Medicines that seniors should avoid
Several classes of medications often used in older people may trigger or worsen asthma:
- Aspirin and other anti-inflammatory medications can provoke asthma symptoms in an aspirin-sensitive asthmatic.
- Beta-blocking (e.g Propranolol) agents to treat cardiac disease and glaucoma can trigger asthma symptoms.
- ACE inhibitors use to treat hypertension and diabetes may worsen or mimic an asthma-like dry cough.
- Beta-2 agonists or asthma reliever medications (e.g. Albuterol, Salmeterol) may aggravate ischemic heart disease and can also cause palpitations and/or arrhythmias in sensitive patients.
- Corticosteroids can cause osteopenia/osteoporosis, decrease serum potassium levels, and worsen congestive heart failure. This class of medication can trigger confusion, agitation and raise blood glucose levels, thus worsening diabetes. Corticosteroids reduce bone mass, which can lead to pathological fractures. Inhaled corticosteroids can cause oral candidiasis and hoarseness.
- Methylxanthines, such as aminophylline and theophylline can cause rapid heart rates, headache, nausea and seizures. Regular monitoring of theophylline levels is required if prescribing these medications.
- Leukotriene antagonists (e.g. Accolate, Singulair, Zyflo) can cause hepatitis, and therefore liver functions need to be monitored. These medicines should be avoided in patients with liver impairment. Most importantly, elderly asthma patients and their caretakers can optimize care by actively participating in their own management.

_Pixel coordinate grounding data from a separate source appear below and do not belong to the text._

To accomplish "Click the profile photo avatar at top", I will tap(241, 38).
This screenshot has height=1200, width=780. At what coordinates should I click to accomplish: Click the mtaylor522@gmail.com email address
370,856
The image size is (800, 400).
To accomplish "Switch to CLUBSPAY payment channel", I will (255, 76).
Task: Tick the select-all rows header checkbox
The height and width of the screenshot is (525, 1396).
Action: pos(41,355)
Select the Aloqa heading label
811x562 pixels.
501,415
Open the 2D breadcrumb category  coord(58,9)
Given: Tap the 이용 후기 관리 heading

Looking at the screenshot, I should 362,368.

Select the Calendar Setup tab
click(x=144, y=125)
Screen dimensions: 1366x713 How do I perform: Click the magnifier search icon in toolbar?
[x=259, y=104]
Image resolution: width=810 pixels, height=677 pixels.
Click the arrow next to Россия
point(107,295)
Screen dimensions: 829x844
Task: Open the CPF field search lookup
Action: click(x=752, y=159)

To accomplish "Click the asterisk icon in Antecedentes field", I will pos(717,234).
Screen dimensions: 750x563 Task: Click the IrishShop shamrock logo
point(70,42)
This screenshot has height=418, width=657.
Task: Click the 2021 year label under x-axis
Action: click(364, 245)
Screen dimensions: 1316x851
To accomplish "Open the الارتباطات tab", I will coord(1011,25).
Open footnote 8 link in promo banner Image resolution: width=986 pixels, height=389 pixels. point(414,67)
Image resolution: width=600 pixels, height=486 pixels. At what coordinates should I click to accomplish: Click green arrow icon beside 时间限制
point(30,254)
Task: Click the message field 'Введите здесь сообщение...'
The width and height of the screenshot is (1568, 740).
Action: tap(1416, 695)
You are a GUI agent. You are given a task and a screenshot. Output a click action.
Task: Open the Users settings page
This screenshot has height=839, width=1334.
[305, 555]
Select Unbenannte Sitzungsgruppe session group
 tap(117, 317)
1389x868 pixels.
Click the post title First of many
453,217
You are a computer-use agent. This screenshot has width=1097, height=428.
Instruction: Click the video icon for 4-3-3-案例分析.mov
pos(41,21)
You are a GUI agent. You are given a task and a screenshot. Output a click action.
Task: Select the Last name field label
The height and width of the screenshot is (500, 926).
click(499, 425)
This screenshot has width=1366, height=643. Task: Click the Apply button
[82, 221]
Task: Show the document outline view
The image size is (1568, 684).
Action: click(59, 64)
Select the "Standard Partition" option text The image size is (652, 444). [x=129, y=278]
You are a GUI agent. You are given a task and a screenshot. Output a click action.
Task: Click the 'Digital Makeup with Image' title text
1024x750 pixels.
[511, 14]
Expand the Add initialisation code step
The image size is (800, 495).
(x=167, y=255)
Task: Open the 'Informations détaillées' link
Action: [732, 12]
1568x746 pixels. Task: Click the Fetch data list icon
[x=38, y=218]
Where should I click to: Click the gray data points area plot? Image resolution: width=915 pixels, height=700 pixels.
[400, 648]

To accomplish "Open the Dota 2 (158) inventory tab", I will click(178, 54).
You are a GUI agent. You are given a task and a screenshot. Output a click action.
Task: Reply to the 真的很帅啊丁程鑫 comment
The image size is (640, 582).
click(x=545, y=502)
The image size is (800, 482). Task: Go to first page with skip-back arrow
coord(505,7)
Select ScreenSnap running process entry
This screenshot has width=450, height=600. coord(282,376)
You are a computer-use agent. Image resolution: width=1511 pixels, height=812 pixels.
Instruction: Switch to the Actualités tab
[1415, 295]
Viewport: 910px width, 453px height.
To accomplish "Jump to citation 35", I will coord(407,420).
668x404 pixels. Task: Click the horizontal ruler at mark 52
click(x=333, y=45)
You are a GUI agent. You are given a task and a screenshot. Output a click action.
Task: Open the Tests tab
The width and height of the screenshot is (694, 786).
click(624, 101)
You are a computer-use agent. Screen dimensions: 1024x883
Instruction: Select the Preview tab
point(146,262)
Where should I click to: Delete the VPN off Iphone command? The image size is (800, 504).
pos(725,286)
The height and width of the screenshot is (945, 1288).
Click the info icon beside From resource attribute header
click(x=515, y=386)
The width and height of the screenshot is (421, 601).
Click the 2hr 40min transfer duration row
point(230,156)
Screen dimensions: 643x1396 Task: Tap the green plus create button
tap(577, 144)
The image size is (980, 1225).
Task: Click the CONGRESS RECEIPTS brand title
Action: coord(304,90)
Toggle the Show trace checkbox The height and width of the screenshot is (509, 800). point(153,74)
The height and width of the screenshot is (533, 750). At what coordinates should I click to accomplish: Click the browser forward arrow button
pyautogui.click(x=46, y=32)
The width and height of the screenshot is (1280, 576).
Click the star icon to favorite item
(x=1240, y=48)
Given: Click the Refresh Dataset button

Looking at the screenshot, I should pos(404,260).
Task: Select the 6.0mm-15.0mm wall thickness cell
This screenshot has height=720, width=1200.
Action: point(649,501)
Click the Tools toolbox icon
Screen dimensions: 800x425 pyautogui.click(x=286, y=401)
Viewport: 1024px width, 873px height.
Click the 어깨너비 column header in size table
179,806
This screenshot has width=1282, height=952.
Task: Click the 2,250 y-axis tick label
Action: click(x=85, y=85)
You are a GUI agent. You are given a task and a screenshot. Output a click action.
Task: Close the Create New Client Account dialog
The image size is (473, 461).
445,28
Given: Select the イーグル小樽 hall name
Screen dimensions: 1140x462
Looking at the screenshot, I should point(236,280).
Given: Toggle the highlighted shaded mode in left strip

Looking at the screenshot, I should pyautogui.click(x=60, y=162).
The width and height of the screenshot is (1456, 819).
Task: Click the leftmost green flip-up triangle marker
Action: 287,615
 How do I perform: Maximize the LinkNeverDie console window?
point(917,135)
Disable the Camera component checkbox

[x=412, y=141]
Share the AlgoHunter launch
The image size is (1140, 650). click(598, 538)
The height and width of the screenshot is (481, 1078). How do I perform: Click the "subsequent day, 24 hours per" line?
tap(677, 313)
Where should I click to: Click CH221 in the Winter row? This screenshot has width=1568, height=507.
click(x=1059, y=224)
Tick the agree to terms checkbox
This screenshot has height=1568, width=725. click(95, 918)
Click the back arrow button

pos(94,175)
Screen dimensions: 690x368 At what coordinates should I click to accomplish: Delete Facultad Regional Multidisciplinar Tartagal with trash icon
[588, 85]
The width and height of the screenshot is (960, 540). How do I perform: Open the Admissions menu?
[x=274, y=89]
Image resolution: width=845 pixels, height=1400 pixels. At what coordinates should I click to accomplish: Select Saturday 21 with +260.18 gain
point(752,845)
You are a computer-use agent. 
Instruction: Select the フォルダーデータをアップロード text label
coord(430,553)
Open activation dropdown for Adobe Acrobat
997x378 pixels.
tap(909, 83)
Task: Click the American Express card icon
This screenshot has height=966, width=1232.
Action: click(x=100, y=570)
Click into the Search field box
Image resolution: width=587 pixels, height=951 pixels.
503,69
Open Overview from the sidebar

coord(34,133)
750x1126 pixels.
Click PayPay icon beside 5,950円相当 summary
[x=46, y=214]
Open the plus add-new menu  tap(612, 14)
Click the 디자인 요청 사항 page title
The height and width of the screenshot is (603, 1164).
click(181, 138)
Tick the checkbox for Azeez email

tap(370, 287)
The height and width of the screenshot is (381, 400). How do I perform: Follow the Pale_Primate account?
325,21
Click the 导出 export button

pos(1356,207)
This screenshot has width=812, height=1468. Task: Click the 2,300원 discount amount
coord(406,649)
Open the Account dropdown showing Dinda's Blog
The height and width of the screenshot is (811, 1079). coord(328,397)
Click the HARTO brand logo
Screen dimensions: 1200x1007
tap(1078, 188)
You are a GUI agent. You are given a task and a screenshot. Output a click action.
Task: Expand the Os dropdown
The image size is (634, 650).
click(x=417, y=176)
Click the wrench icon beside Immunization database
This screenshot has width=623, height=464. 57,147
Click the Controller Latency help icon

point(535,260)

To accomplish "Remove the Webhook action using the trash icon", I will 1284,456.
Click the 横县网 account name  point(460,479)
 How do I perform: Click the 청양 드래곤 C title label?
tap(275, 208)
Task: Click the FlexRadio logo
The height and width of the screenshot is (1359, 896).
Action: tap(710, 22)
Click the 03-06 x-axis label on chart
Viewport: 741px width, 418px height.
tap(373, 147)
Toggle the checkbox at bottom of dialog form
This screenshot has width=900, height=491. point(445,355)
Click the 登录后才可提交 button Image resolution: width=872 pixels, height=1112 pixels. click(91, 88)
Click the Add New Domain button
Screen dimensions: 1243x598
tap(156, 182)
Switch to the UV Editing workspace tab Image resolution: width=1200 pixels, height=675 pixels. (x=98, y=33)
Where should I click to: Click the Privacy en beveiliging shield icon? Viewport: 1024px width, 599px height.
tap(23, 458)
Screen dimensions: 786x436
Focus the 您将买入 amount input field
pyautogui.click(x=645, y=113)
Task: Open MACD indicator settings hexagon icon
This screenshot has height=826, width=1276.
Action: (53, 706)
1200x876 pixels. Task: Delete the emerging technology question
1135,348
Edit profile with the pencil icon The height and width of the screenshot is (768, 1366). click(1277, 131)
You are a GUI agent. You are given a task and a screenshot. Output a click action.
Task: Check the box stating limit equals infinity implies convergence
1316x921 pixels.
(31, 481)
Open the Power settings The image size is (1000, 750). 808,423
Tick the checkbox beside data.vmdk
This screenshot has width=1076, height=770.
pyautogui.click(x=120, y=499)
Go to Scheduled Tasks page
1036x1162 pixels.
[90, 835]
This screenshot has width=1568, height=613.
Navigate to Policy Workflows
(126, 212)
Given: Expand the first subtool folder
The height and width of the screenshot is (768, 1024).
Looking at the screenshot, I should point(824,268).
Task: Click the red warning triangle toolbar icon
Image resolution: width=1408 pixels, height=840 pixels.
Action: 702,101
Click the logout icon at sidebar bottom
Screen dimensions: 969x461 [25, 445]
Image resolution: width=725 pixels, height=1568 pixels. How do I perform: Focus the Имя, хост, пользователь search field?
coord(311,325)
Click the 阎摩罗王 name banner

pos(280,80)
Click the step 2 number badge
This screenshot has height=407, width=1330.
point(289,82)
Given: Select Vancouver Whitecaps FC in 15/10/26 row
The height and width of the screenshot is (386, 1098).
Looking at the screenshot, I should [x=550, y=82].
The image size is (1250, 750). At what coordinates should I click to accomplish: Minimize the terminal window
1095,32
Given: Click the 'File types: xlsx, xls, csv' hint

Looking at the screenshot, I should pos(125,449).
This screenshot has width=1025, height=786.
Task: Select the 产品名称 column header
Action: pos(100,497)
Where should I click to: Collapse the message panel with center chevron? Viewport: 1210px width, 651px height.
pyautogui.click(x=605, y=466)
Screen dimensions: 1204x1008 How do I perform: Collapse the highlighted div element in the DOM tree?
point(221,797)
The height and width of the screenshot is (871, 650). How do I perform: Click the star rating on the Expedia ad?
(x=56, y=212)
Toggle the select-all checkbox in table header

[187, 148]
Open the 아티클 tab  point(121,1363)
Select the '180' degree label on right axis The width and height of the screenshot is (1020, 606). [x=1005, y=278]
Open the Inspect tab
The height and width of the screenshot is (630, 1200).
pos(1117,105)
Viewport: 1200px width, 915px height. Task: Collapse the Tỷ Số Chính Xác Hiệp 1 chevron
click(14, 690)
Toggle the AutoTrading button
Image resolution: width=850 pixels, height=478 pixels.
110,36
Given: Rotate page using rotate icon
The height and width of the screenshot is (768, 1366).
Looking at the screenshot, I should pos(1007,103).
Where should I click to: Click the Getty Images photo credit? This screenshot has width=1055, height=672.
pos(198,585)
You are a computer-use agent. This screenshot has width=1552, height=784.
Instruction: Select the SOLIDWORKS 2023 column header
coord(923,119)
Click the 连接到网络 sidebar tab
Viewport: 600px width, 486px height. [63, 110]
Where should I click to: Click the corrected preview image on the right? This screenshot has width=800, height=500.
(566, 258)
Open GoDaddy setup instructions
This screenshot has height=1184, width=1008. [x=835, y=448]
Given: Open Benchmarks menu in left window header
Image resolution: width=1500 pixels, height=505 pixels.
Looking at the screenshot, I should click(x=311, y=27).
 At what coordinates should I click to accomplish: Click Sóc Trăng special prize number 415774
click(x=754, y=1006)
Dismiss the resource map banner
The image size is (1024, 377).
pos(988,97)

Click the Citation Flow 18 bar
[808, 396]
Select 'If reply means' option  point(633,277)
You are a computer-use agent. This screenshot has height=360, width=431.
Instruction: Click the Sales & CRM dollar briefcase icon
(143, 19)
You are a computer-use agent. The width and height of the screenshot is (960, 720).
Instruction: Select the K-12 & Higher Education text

- Physicians should establish simple, effective treatment plans and encourage open communication with their patients to minimize noncompliance or treatment failures in this age group. Active patient participation will reduce noncompliance.
Elderly asthma patients should learn to identify and avoid asthma triggers, monitor their breathing and seek medical attention quickly when symptoms appear. Patients also need a written emergency plan that they fully comprehend.
Peak flow monitoring at home in difficult patients can identify poor asthma control and differentiate between dyspnea due to asthma versus their other disease processes. This shared-care approach between physician and patient should lead to improved outcomes and avoid unnecessary delays in care.